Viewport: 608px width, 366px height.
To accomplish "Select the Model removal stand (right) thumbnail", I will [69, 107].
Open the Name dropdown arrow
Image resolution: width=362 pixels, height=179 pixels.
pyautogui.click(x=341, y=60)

==*==

Objective: Reproduce every line of the data above, changing nothing.

Reply:
Viewport: 608px width, 366px height.
To accomplish "Select the Model removal stand (right) thumbnail", I will [69, 107].
Open the Name dropdown arrow
Image resolution: width=362 pixels, height=179 pixels.
pyautogui.click(x=341, y=60)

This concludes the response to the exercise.